(Enunciado) Reproduce todas las líneas del material sin alterar ni una sola letra.

(Datos registrados)
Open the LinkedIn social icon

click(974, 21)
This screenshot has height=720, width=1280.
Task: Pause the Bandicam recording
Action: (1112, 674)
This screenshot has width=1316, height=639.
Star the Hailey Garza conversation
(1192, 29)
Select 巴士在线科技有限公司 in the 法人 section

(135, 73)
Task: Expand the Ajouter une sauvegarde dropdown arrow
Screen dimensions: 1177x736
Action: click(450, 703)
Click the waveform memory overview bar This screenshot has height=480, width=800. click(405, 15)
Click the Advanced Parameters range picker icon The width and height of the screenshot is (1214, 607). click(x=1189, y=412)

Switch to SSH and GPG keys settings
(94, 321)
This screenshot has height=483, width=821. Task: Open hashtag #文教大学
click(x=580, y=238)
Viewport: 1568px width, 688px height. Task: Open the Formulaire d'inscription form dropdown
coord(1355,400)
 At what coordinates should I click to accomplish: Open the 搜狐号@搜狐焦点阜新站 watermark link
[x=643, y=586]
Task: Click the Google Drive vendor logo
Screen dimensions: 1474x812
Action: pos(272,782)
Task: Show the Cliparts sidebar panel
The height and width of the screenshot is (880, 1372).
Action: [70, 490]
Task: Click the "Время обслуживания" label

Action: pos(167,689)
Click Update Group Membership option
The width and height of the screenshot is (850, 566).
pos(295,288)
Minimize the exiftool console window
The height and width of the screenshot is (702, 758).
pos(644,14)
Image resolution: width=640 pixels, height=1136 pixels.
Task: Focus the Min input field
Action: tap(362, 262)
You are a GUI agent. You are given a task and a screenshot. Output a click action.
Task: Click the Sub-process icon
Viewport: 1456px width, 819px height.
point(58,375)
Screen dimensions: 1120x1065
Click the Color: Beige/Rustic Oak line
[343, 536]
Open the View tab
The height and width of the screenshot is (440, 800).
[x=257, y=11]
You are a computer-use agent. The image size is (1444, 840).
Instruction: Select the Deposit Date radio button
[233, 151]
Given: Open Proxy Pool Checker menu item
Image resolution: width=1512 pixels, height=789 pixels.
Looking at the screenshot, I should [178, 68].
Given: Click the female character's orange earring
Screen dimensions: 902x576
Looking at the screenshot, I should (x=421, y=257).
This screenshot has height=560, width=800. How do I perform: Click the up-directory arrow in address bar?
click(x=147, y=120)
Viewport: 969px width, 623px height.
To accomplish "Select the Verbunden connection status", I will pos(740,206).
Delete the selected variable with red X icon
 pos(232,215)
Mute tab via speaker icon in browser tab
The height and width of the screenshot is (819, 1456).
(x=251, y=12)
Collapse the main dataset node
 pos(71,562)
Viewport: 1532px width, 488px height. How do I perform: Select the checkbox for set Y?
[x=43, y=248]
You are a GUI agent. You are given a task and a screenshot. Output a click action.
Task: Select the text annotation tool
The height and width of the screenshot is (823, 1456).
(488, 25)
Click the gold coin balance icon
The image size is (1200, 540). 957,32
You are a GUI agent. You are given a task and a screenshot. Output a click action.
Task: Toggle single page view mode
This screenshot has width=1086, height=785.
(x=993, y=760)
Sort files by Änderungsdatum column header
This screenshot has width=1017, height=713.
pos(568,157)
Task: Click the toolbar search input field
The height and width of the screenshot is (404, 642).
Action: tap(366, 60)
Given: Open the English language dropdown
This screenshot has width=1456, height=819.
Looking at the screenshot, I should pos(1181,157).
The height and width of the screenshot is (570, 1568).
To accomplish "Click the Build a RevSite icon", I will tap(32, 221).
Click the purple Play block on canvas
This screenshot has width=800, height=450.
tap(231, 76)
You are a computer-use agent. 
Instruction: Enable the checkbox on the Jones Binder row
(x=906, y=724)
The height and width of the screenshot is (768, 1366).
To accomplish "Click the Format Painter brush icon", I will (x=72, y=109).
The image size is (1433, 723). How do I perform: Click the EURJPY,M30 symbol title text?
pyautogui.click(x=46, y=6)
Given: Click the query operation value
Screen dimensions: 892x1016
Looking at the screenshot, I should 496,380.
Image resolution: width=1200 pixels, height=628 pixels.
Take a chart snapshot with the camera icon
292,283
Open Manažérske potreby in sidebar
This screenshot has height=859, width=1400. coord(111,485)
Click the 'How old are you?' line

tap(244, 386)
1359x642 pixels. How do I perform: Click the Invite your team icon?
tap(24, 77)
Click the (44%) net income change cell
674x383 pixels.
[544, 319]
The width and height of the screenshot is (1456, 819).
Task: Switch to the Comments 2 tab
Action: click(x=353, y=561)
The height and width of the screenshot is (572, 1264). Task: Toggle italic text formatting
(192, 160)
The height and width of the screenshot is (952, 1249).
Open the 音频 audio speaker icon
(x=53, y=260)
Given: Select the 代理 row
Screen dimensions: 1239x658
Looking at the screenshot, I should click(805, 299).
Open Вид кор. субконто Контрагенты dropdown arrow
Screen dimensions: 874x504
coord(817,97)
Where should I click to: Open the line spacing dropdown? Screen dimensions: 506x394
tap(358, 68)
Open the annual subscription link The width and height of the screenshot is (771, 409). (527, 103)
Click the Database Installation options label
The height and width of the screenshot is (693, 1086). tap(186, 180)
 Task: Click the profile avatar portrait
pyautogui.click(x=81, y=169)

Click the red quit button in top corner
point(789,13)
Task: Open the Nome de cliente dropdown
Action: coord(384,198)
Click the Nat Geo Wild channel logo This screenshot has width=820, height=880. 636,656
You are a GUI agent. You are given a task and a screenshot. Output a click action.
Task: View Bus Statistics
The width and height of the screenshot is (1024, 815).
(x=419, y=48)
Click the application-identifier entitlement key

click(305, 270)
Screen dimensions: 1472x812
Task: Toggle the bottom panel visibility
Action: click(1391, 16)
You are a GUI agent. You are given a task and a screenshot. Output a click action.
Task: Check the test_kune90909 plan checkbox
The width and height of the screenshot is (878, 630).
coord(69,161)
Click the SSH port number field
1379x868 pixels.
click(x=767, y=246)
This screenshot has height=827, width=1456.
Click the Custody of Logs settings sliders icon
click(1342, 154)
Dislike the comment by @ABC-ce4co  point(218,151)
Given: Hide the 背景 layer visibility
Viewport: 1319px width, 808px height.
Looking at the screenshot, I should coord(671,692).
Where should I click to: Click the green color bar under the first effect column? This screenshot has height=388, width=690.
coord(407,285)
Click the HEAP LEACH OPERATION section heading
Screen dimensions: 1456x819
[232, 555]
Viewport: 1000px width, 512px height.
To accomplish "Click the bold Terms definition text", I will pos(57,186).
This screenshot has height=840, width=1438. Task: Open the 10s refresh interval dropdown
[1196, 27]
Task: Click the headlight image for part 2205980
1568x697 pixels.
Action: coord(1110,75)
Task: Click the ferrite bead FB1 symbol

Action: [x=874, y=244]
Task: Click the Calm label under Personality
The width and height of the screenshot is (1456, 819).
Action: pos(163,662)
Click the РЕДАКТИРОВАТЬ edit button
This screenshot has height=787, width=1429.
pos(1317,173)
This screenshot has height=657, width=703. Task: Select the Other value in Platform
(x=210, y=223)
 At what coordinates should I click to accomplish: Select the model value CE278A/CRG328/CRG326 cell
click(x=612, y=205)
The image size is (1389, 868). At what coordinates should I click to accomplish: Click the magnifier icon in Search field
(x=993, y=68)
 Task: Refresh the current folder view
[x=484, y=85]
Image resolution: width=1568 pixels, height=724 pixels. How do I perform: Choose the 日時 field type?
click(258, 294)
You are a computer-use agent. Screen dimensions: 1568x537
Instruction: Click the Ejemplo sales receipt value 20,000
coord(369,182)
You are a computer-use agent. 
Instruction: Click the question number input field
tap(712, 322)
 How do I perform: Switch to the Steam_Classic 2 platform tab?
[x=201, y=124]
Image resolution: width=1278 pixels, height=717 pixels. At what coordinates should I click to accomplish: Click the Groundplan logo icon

(Resultado obtenido)
Open the LinkedIn social icon

click(974, 21)
This screenshot has height=720, width=1280.
Task: Pause the Bandicam recording
Action: (1112, 674)
This screenshot has width=1316, height=639.
Star the Hailey Garza conversation
(1192, 29)
Select 巴士在线科技有限公司 in the 法人 section

(135, 73)
Task: Expand the Ajouter une sauvegarde dropdown arrow
Screen dimensions: 1177x736
Action: click(450, 703)
Click the waveform memory overview bar This screenshot has height=480, width=800. click(405, 15)
Click the Advanced Parameters range picker icon The width and height of the screenshot is (1214, 607). click(x=1189, y=412)

Switch to SSH and GPG keys settings
(94, 321)
This screenshot has height=483, width=821. Task: Open hashtag #文教大学
click(x=580, y=238)
Viewport: 1568px width, 688px height. Task: Open the Formulaire d'inscription form dropdown
coord(1355,400)
 At what coordinates should I click to accomplish: Open the 搜狐号@搜狐焦点阜新站 watermark link
[x=643, y=586]
Task: Click the Google Drive vendor logo
Screen dimensions: 1474x812
Action: pos(272,782)
Task: Show the Cliparts sidebar panel
The height and width of the screenshot is (880, 1372).
Action: [70, 490]
Task: Click the "Время обслуживания" label

Action: pos(167,689)
Click Update Group Membership option
The width and height of the screenshot is (850, 566).
pos(295,288)
Minimize the exiftool console window
The height and width of the screenshot is (702, 758).
pos(644,14)
Image resolution: width=640 pixels, height=1136 pixels.
Task: Focus the Min input field
Action: tap(362, 262)
You are a GUI agent. You are given a task and a screenshot. Output a click action.
Task: Click the Sub-process icon
Viewport: 1456px width, 819px height.
point(58,375)
Screen dimensions: 1120x1065
Click the Color: Beige/Rustic Oak line
[343, 536]
Open the View tab
The height and width of the screenshot is (440, 800).
[x=257, y=11]
You are a computer-use agent. The image size is (1444, 840).
Instruction: Select the Deposit Date radio button
[233, 151]
Given: Open Proxy Pool Checker menu item
Image resolution: width=1512 pixels, height=789 pixels.
Looking at the screenshot, I should [178, 68].
Given: Click the female character's orange earring
Screen dimensions: 902x576
Looking at the screenshot, I should (x=421, y=257).
This screenshot has height=560, width=800. How do I perform: Click the up-directory arrow in address bar?
click(x=147, y=120)
Viewport: 969px width, 623px height.
To accomplish "Select the Verbunden connection status", I will pos(740,206).
Delete the selected variable with red X icon
 pos(232,215)
Mute tab via speaker icon in browser tab
The height and width of the screenshot is (819, 1456).
(x=251, y=12)
Collapse the main dataset node
 pos(71,562)
Viewport: 1532px width, 488px height. How do I perform: Select the checkbox for set Y?
[x=43, y=248]
You are a GUI agent. You are given a task and a screenshot. Output a click action.
Task: Select the text annotation tool
The height and width of the screenshot is (823, 1456).
(488, 25)
Click the gold coin balance icon
The image size is (1200, 540). 957,32
You are a GUI agent. You are given a task and a screenshot. Output a click action.
Task: Toggle single page view mode
This screenshot has width=1086, height=785.
(x=993, y=760)
Sort files by Änderungsdatum column header
This screenshot has width=1017, height=713.
pos(568,157)
Task: Click the toolbar search input field
The height and width of the screenshot is (404, 642).
Action: tap(366, 60)
Given: Open the English language dropdown
This screenshot has width=1456, height=819.
Looking at the screenshot, I should pos(1181,157).
The height and width of the screenshot is (570, 1568).
To accomplish "Click the Build a RevSite icon", I will tap(32, 221).
Click the purple Play block on canvas
This screenshot has width=800, height=450.
tap(231, 76)
You are a computer-use agent. 
Instruction: Enable the checkbox on the Jones Binder row
(x=906, y=724)
The height and width of the screenshot is (768, 1366).
To accomplish "Click the Format Painter brush icon", I will (x=72, y=109).
The image size is (1433, 723). How do I perform: Click the EURJPY,M30 symbol title text?
pyautogui.click(x=46, y=6)
Given: Click the query operation value
Screen dimensions: 892x1016
Looking at the screenshot, I should 496,380.
Image resolution: width=1200 pixels, height=628 pixels.
Take a chart snapshot with the camera icon
292,283
Open Manažérske potreby in sidebar
This screenshot has height=859, width=1400. coord(111,485)
Click the 'How old are you?' line

tap(244, 386)
1359x642 pixels. How do I perform: Click the Invite your team icon?
tap(24, 77)
Click the (44%) net income change cell
674x383 pixels.
[544, 319]
The width and height of the screenshot is (1456, 819).
Task: Switch to the Comments 2 tab
Action: click(x=353, y=561)
The height and width of the screenshot is (572, 1264). Task: Toggle italic text formatting
(192, 160)
The height and width of the screenshot is (952, 1249).
Open the 音频 audio speaker icon
(x=53, y=260)
Given: Select the 代理 row
Screen dimensions: 1239x658
Looking at the screenshot, I should click(805, 299).
Open Вид кор. субконто Контрагенты dropdown arrow
Screen dimensions: 874x504
coord(817,97)
Where should I click to: Open the line spacing dropdown? Screen dimensions: 506x394
tap(358, 68)
Open the annual subscription link The width and height of the screenshot is (771, 409). (527, 103)
Click the Database Installation options label
The height and width of the screenshot is (693, 1086). tap(186, 180)
 Task: Click the profile avatar portrait
pyautogui.click(x=81, y=169)

Click the red quit button in top corner
point(789,13)
Task: Open the Nome de cliente dropdown
Action: coord(384,198)
Click the Nat Geo Wild channel logo This screenshot has width=820, height=880. 636,656
You are a GUI agent. You are given a task and a screenshot. Output a click action.
Task: View Bus Statistics
The width and height of the screenshot is (1024, 815).
(x=419, y=48)
Click the application-identifier entitlement key

click(305, 270)
Screen dimensions: 1472x812
Task: Toggle the bottom panel visibility
Action: click(1391, 16)
You are a GUI agent. You are given a task and a screenshot. Output a click action.
Task: Check the test_kune90909 plan checkbox
The width and height of the screenshot is (878, 630).
coord(69,161)
Click the SSH port number field
1379x868 pixels.
click(x=767, y=246)
This screenshot has height=827, width=1456.
Click the Custody of Logs settings sliders icon
click(1342, 154)
Dislike the comment by @ABC-ce4co  point(218,151)
Given: Hide the 背景 layer visibility
Viewport: 1319px width, 808px height.
Looking at the screenshot, I should coord(671,692).
Where should I click to: Click the green color bar under the first effect column? This screenshot has height=388, width=690.
coord(407,285)
Click the HEAP LEACH OPERATION section heading
Screen dimensions: 1456x819
[232, 555]
Viewport: 1000px width, 512px height.
To accomplish "Click the bold Terms definition text", I will pos(57,186).
This screenshot has height=840, width=1438. Task: Open the 10s refresh interval dropdown
[1196, 27]
Task: Click the headlight image for part 2205980
1568x697 pixels.
Action: coord(1110,75)
Task: Click the ferrite bead FB1 symbol

Action: [x=874, y=244]
Task: Click the Calm label under Personality
The width and height of the screenshot is (1456, 819).
Action: pos(163,662)
Click the РЕДАКТИРОВАТЬ edit button
This screenshot has height=787, width=1429.
pos(1317,173)
This screenshot has height=657, width=703. Task: Select the Other value in Platform
(x=210, y=223)
 At what coordinates should I click to accomplish: Select the model value CE278A/CRG328/CRG326 cell
click(x=612, y=205)
The image size is (1389, 868). At what coordinates should I click to accomplish: Click the magnifier icon in Search field
(x=993, y=68)
 Task: Refresh the current folder view
[x=484, y=85]
Image resolution: width=1568 pixels, height=724 pixels. How do I perform: Choose the 日時 field type?
click(258, 294)
You are a computer-use agent. Screen dimensions: 1568x537
Instruction: Click the Ejemplo sales receipt value 20,000
coord(369,182)
You are a computer-use agent. 
Instruction: Click the question number input field
tap(712, 322)
 How do I perform: Switch to the Steam_Classic 2 platform tab?
[x=201, y=124]
Image resolution: width=1278 pixels, height=717 pixels. At what coordinates should I click to accomplish: Click the Groundplan logo icon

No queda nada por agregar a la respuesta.